En Bulgarie, la Belgique, la France et d’autres pays forment, dans la langue de Molière, de futurs hauts fonctionnaires et cadres d’entreprises. But : contrecarrer la baisse constante du nombre de francophones

De notre envoyée spéciale

Le quartier dit des moutons à Sofia, capitale de la Bulgarie : sur fond de sommets enneigés, l’Institut de la francophonie pour l’administration et la gestion (Ifag) occupe un bâtiment austère dans une périphérie délabrée. Natacha, serbe, y déstresse, loin de Belgrade.  » Je ne sais pas si on a vécu le pire avec la guerre. Ou s’il est encore à venir. Avec un taux de 33 %, le chômage atteint un niveau jamais égalé en Serbie.  » Pour cette jeune francophile, licenciée en économie, l’inscription gratuite et la bourse décrochée pour un 3e cycle d’études (DESS, équivalent français du MBA), certifié par l’université de Nantes (France), représentent l’espoir d’une vie meilleure.  » L’Ifag travaille en partenariat avec des multinationales installées en Bulgarie ou à l’étranger.  » L’insertion professionnelle se trouve généralement au terme de cette année d’études, précédée d’un examen d’entrée qui retient seulement une soixantaine des quelque 300 candidats inscrits.
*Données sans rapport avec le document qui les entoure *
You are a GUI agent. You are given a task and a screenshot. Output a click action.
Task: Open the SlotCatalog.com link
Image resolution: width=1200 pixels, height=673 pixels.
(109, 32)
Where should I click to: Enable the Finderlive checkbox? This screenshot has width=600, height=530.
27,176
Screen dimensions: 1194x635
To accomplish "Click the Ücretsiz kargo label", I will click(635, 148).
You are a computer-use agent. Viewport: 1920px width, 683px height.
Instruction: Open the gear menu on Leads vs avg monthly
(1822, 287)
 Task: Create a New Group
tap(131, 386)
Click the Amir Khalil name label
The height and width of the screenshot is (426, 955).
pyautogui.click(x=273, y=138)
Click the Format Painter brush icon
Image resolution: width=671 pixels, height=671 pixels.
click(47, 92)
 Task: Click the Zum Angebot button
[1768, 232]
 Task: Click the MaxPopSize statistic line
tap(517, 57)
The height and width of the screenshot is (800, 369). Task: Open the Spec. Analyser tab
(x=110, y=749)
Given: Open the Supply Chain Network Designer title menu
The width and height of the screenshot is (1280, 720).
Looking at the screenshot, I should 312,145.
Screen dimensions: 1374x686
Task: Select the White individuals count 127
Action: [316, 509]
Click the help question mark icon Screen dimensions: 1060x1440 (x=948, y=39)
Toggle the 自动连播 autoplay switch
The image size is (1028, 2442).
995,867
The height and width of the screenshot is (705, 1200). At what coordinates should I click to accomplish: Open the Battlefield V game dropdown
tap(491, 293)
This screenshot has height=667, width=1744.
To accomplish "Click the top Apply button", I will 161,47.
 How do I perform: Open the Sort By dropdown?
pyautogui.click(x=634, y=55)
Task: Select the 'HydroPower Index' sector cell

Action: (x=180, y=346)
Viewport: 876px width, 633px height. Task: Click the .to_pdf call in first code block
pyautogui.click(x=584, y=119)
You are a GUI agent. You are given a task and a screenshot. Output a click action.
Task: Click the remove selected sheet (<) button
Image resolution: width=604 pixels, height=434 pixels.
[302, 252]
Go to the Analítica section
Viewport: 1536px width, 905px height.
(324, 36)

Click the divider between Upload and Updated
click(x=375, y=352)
Egalement diplômée en économie, Axelle, bulgare, se réjouit à l’idée de pouvoir £uvrer dans le futur au  » développement du pays « . A l’Ifag, il y a encore Leonard, roumain, qui rêve d’une  » carrière internationale de PDG « , ou Nicolaï, moldave, qui vient d’être contacté par l’Union wallonne des entreprises (UWE) pour ouvrir, en Ukraine, un bureau de prospection. Outre le français et l’anglais, Nicolaï parle l’ukrainien, le russe, le roumain, le bulgare et le moldave. C’est un peu comme ça que Dessislava, la géographe bulgare quadrilingue, l’une des toutes premières diplômées de l’Ifag, a créé, en 1999, à la demande du gouvernement wallon, le bureau de l’Awex (Agence wallonne à l’exportation), à Sofia.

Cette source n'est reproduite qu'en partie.